Qui comincia la vera e propria terapia logopedica che consiste nel lavorare sui punti di debolezza del bambino partendo dai suoi punti di forza.

Quali sono i miei ambiti di intervento?

Mi occupo specialmente di disturbi nel bambio, nello specifico:

  • Disturbi Specifici di Apprendimento (DSA)

  • Disturbi Specifici di Linguaggio (DSL)

  • Disfonie Infantili

  • Deglutizione atipica

  • Disabilità intellettive

Ma seguo anche l'adulto per quanto riguarda:

  • Disfonie

  • Disartrie

Qual è la mia esperienza?

Sono Esperta in “Tecniche per la rieducazione dei disturbi specifici di apprendimento”, iscritta all'albo professionale TSRM e PSRM n.20.

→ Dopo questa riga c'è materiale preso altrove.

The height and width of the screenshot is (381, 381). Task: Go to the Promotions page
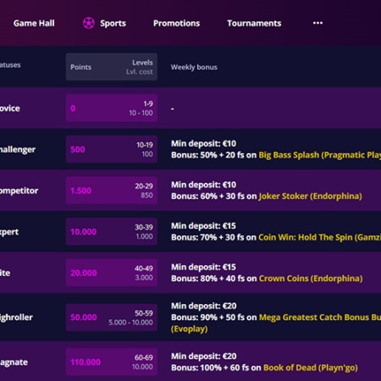coord(176,23)
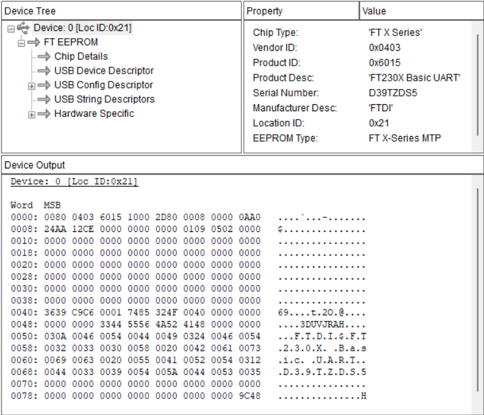The height and width of the screenshot is (415, 484).
Task: Select Chip Details in the device tree
Action: (81, 57)
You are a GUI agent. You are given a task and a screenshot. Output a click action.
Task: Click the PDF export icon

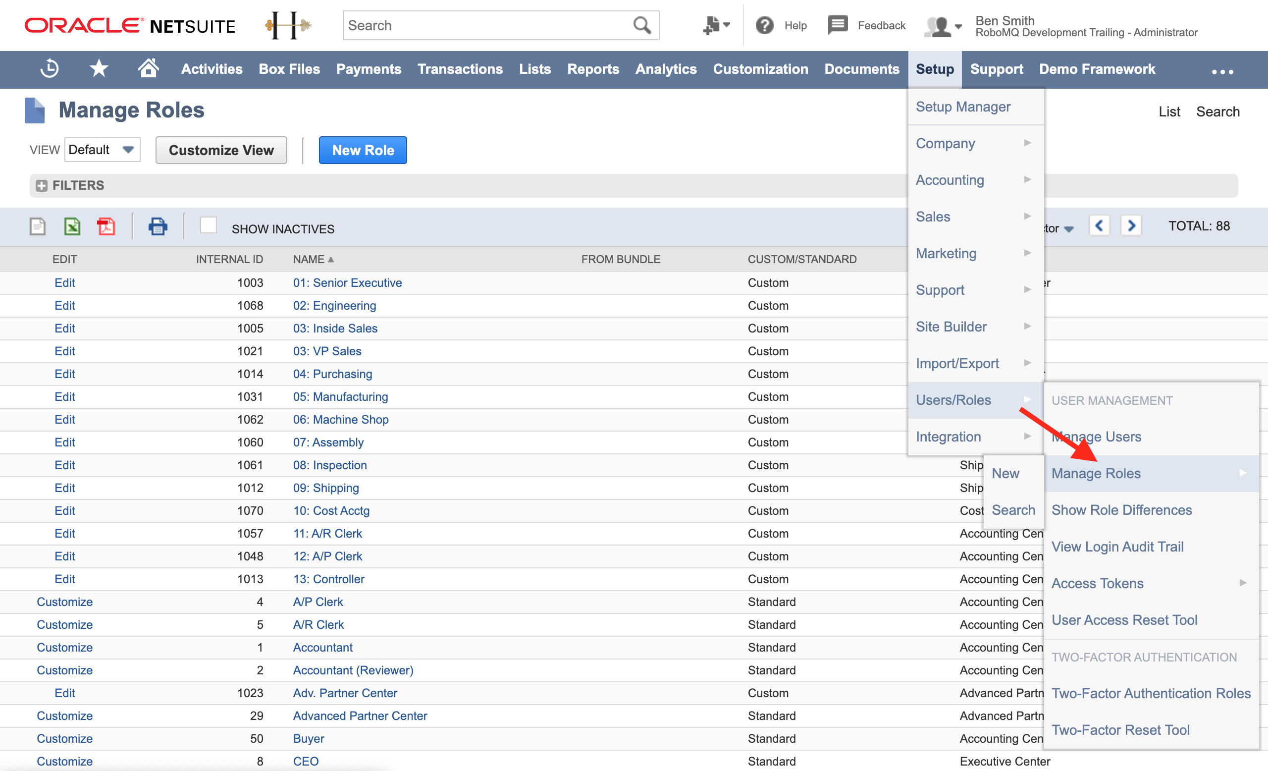[x=106, y=227]
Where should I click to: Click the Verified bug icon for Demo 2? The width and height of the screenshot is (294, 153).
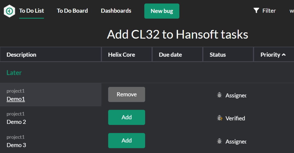point(219,118)
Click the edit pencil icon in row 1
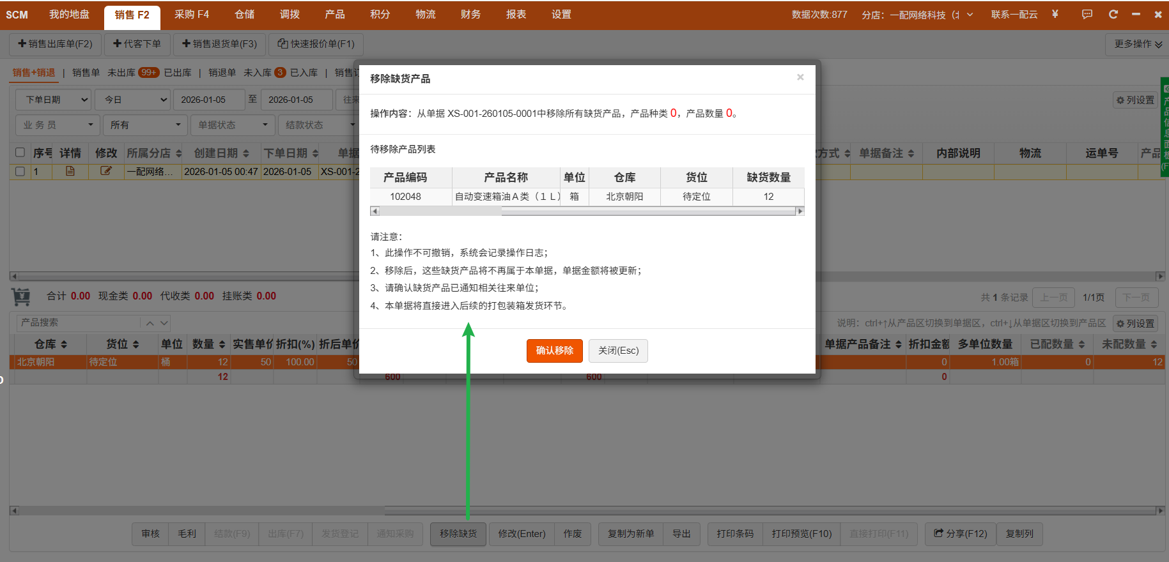Screen dimensions: 1169x562 tap(106, 171)
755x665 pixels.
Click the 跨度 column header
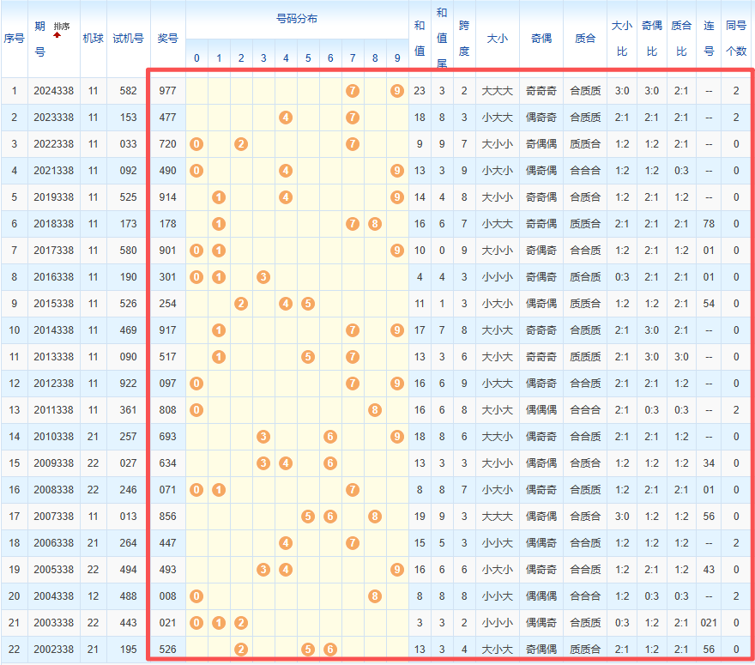(x=464, y=39)
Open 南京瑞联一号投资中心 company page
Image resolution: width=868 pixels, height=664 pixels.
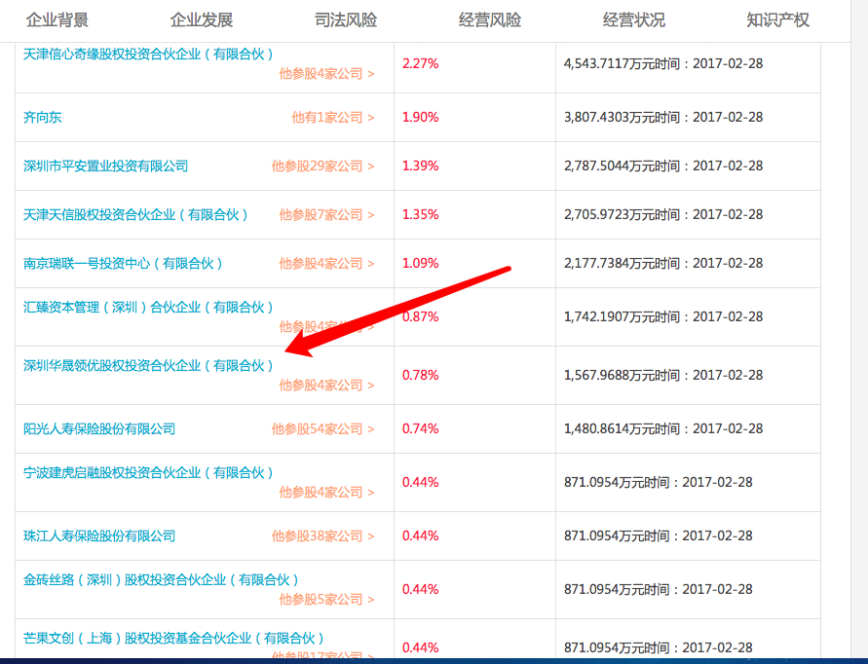pos(124,263)
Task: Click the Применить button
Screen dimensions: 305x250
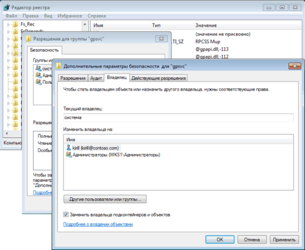Action: tap(284, 240)
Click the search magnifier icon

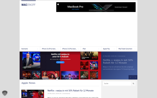tap(133, 84)
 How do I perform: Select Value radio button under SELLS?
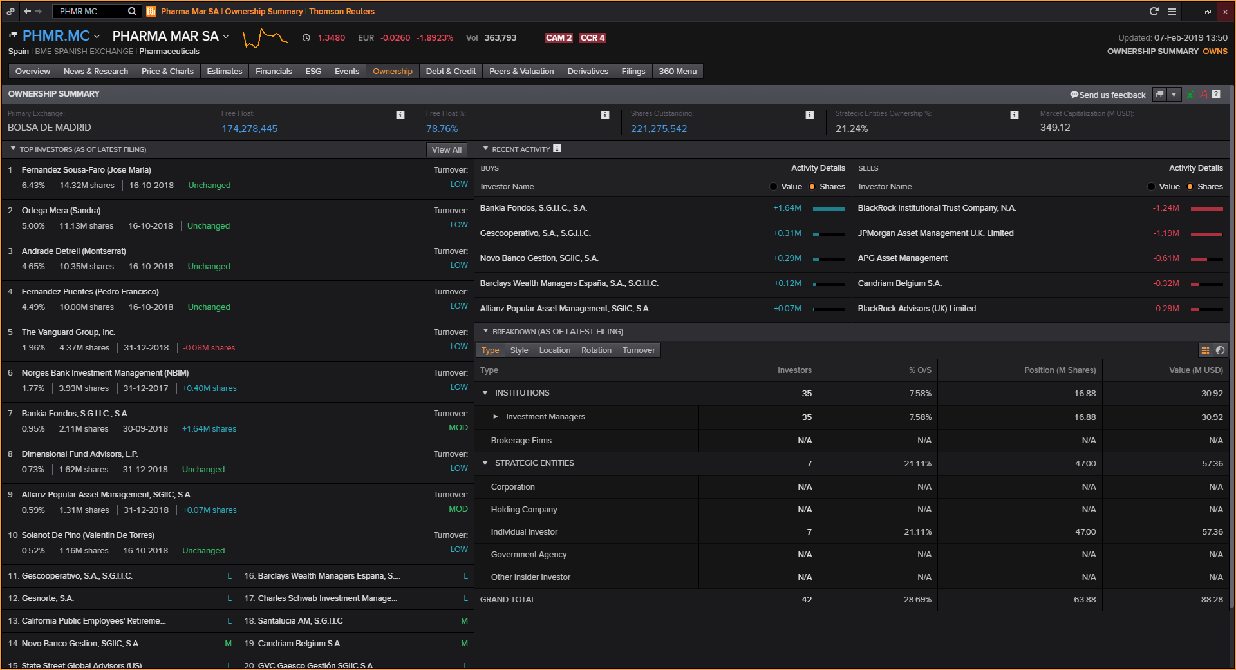(1151, 187)
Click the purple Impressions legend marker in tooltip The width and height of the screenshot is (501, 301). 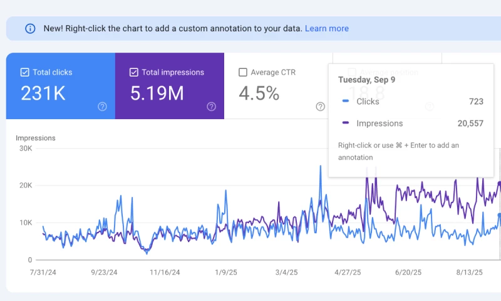click(346, 124)
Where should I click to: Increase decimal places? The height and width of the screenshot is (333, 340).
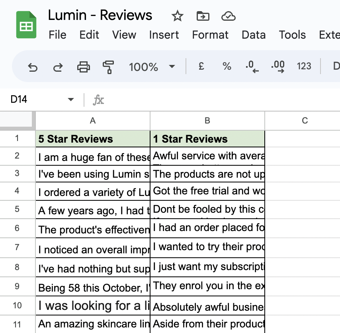click(x=277, y=67)
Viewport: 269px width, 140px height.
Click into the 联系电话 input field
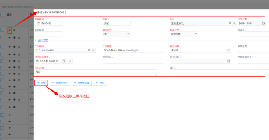pyautogui.click(x=49, y=23)
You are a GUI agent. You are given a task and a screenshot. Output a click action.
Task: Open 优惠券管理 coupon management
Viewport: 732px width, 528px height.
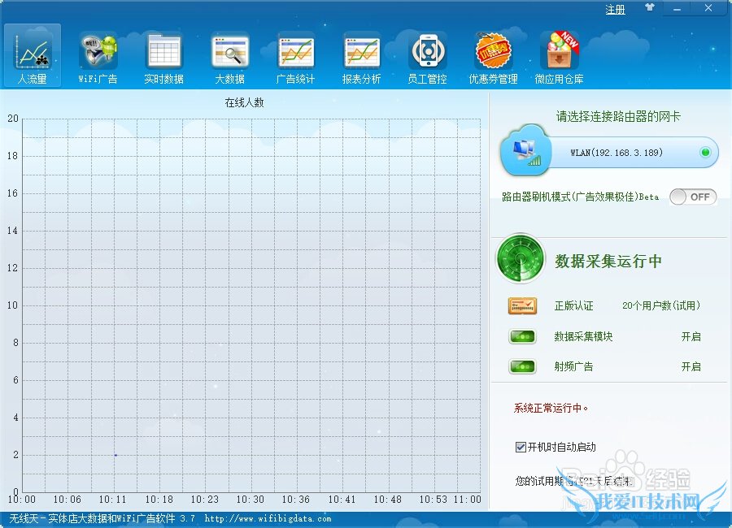pyautogui.click(x=493, y=57)
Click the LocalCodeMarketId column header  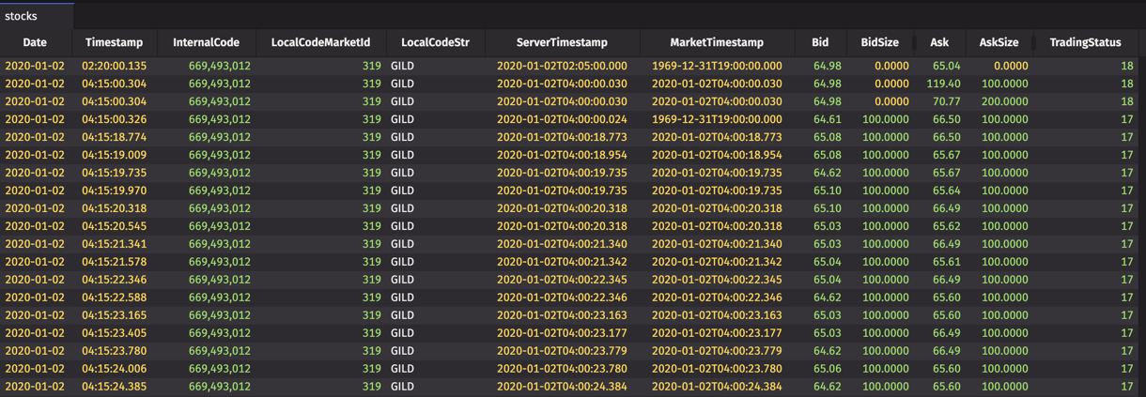click(320, 42)
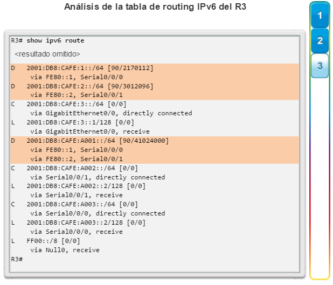
Task: Click route 2001:DB8:CAFE:1::/64 entry
Action: click(x=155, y=72)
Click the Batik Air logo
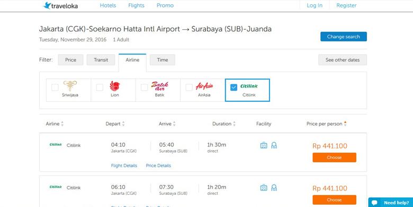Image resolution: width=413 pixels, height=207 pixels. pyautogui.click(x=159, y=86)
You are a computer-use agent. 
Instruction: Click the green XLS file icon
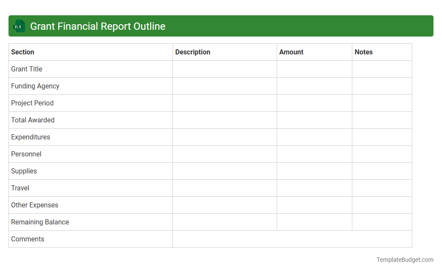(x=19, y=26)
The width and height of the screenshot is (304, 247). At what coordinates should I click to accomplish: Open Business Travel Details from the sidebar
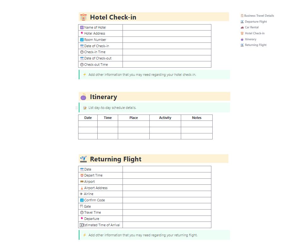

Dopo la laurea in Logopedia, in aprile 2019, ho conseguito il Master Universitario Interateneo presso l’Universitá di Modena e Reggio avente come direttore scientifico professore Giacomo Stella.

Oltre alla formazione universitaria, ho seguito il percorso per il metodo PROMPT © (Prompt per la Riorganizzazione di Target Fonetici Muscolari Orali). Si tratta di un approccio multidimensionale sviluppato specificatamente per il trattamento cognitivo-comunicativo-linguistico che riconoscono nel deficit del controllo motorio articolatorio una parte importante delle difficoltà sperimentate dal paziente.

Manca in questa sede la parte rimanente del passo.